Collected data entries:

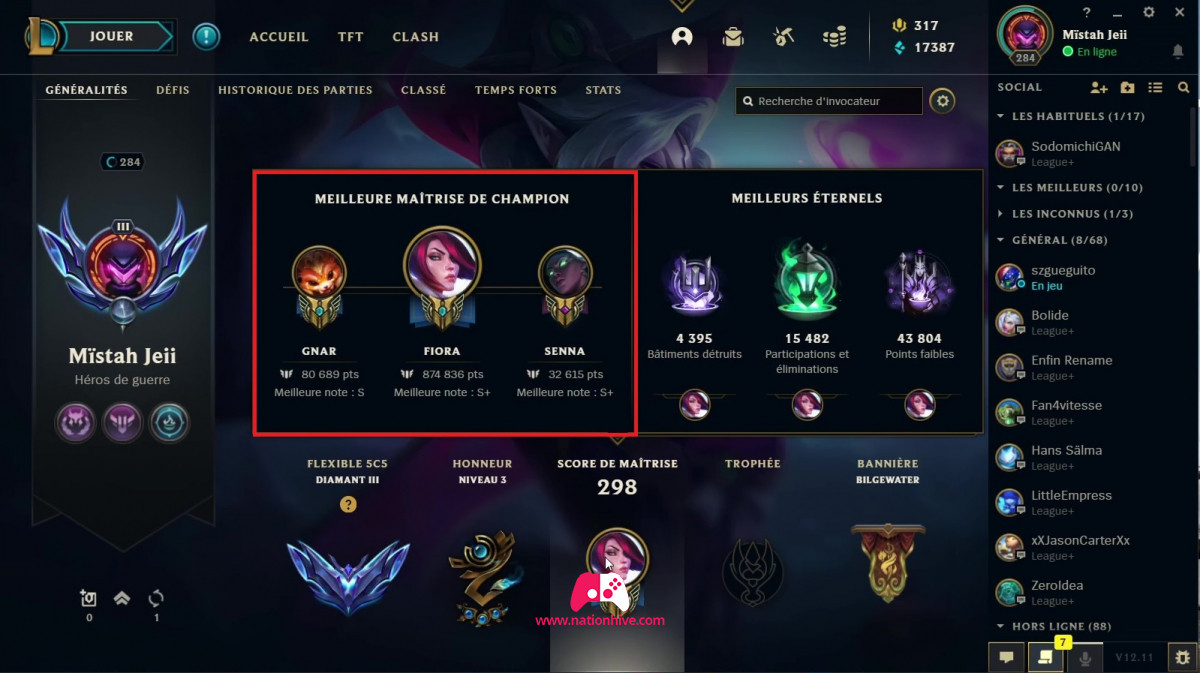Open profile settings gear next to search
Screen dimensions: 1200x673
coord(942,101)
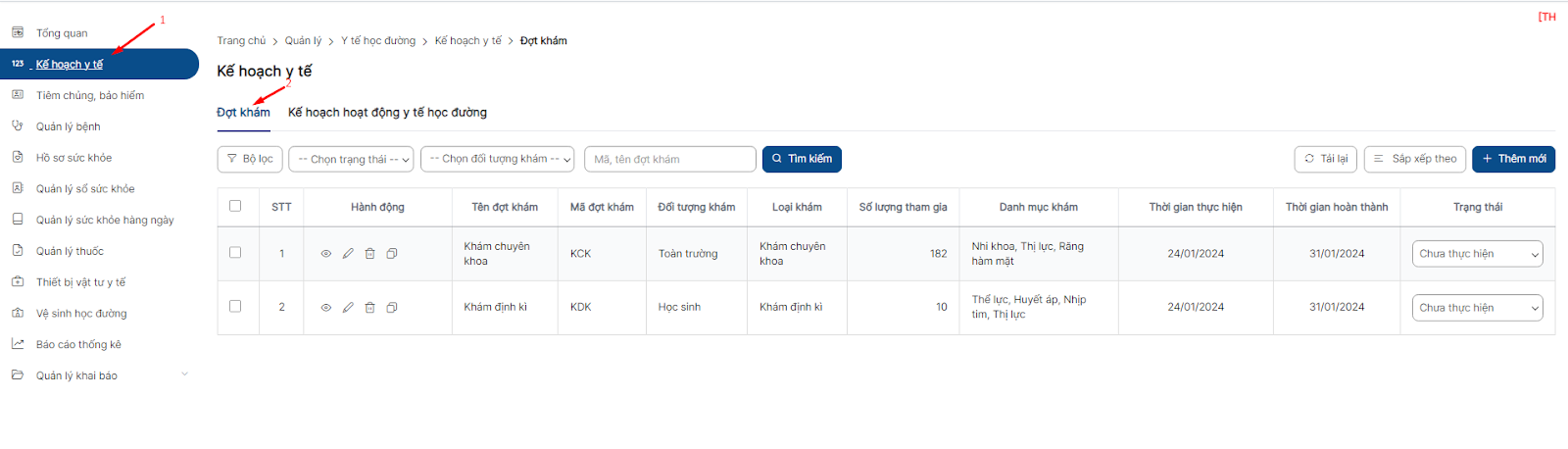Click the Mã, tên đợt khám search field
The height and width of the screenshot is (449, 1568).
669,159
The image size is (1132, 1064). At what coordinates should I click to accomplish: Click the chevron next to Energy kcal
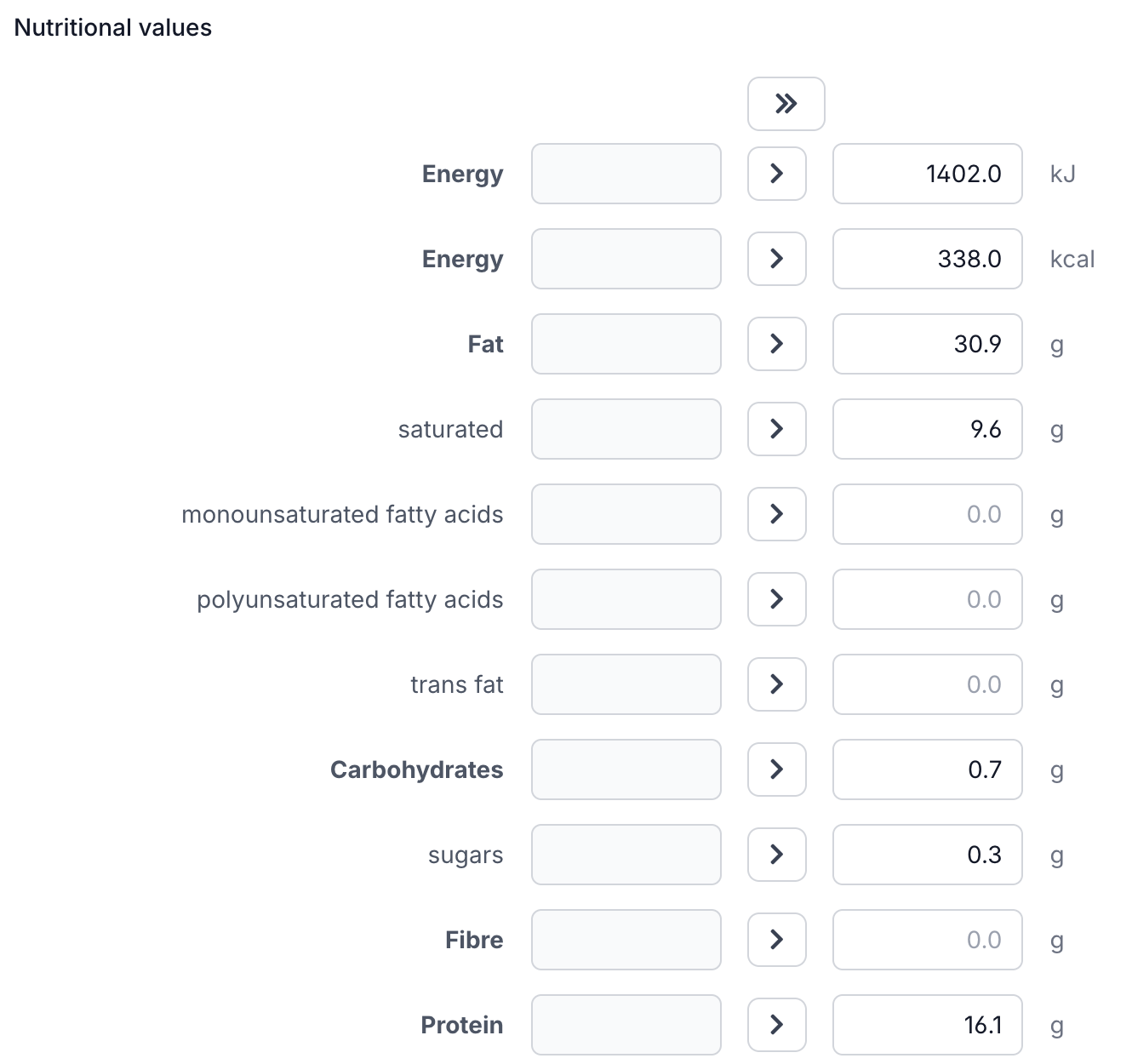point(776,259)
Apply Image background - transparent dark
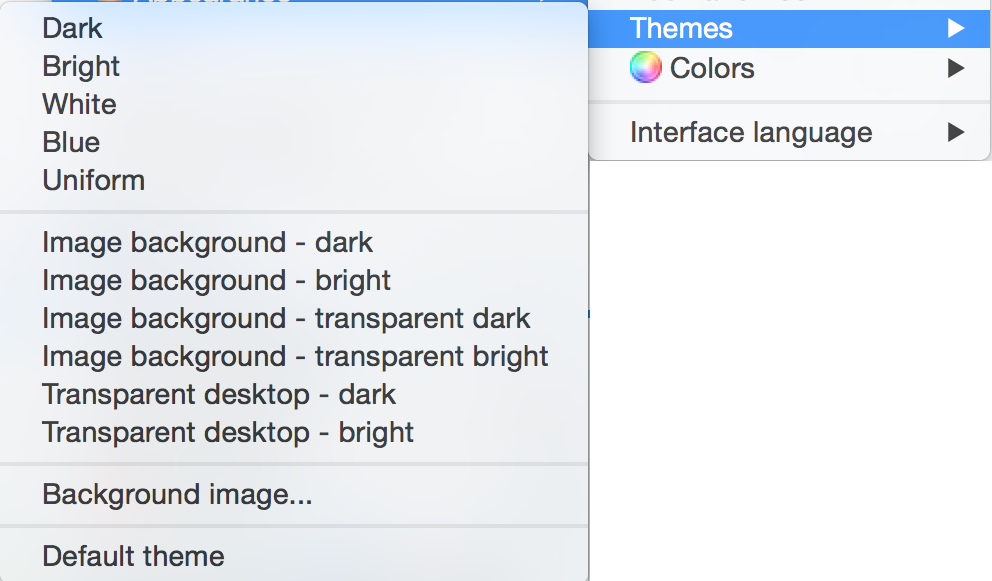 coord(286,318)
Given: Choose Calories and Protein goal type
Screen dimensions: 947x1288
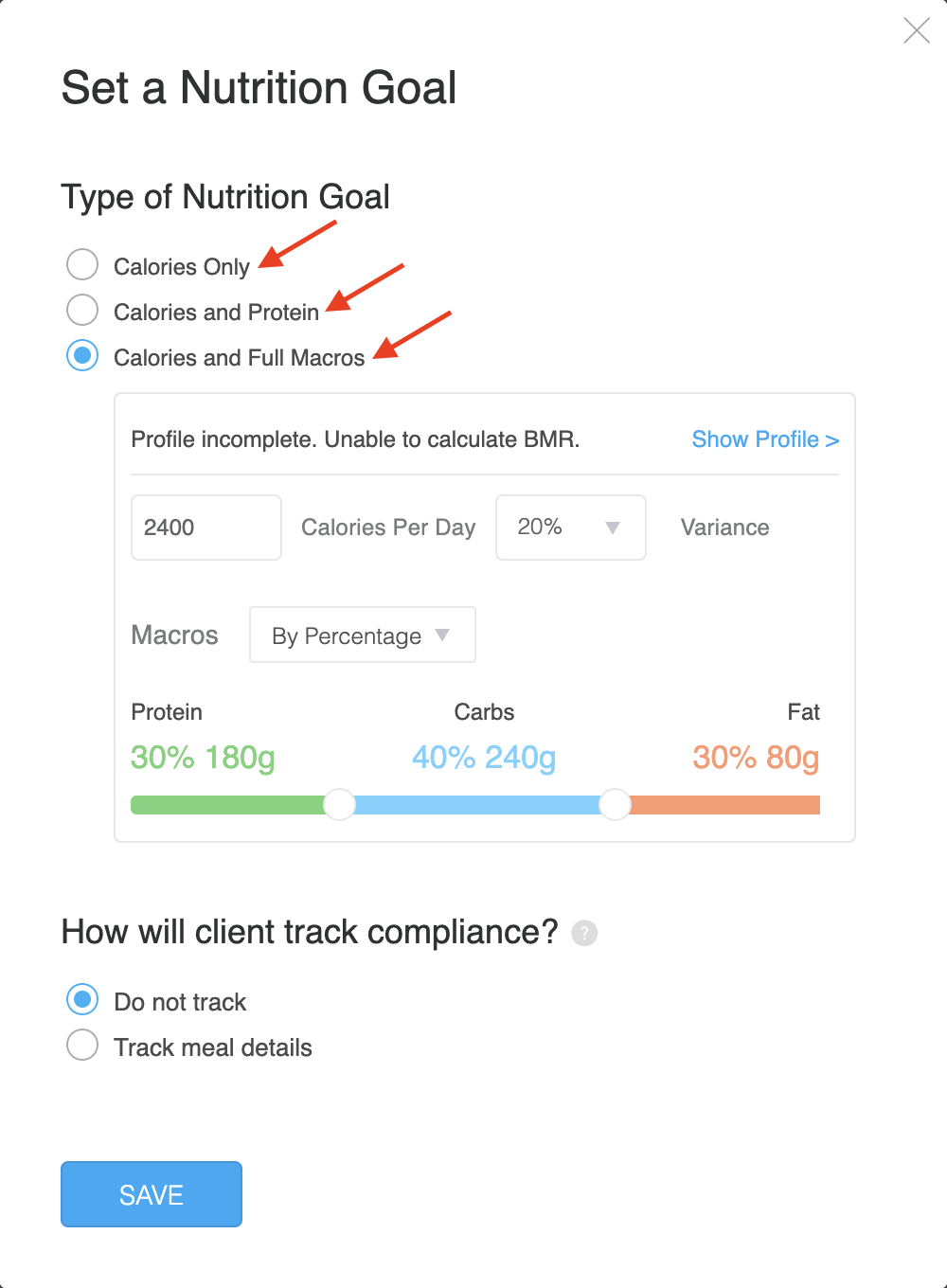Looking at the screenshot, I should point(82,310).
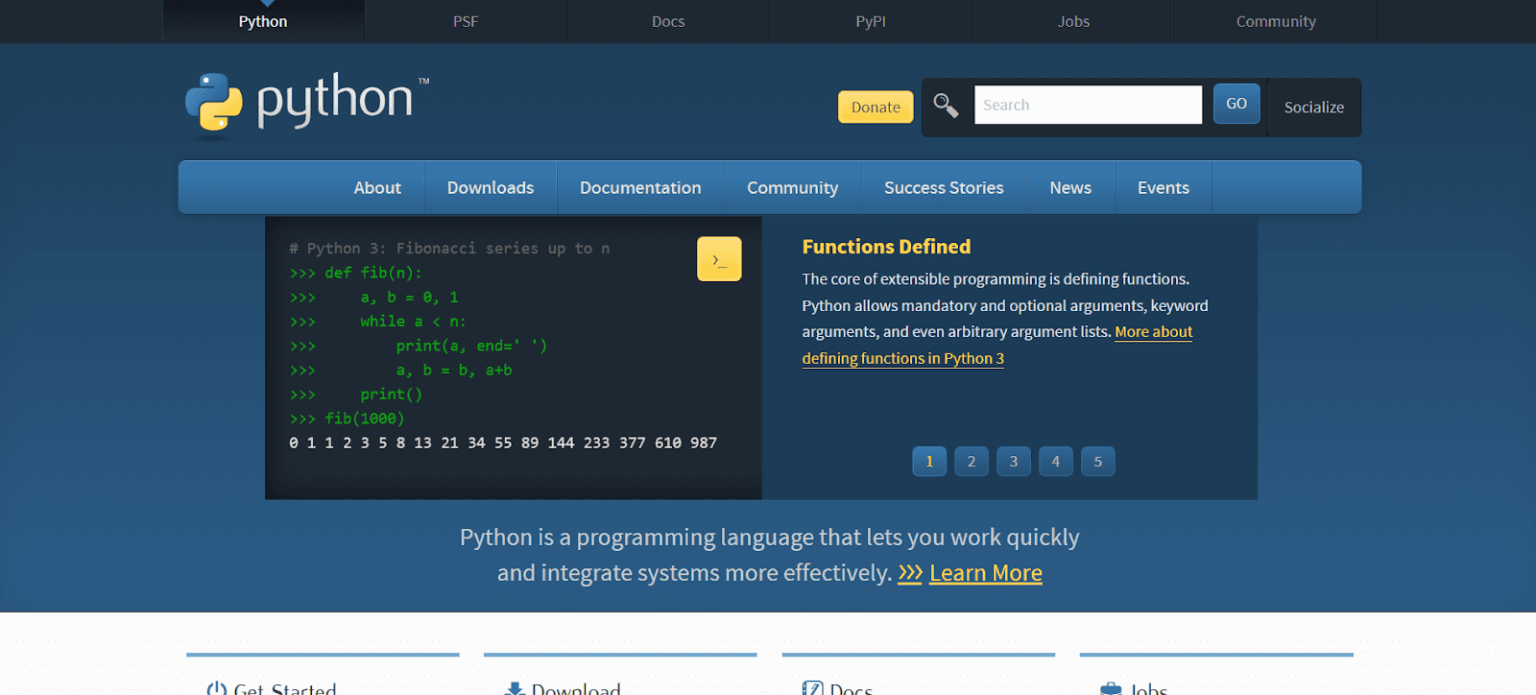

- Exercise prompt -
Only the lines from the line with "Given: Choose Calories and Protein goal type" through the end of the entries above, copied exactly and with both ends included, belong in the response; the pictures do not.

- Response below -
Given: Choose Calories and Protein goal type
Screen dimensions: 947x1288
Looking at the screenshot, I should point(82,310).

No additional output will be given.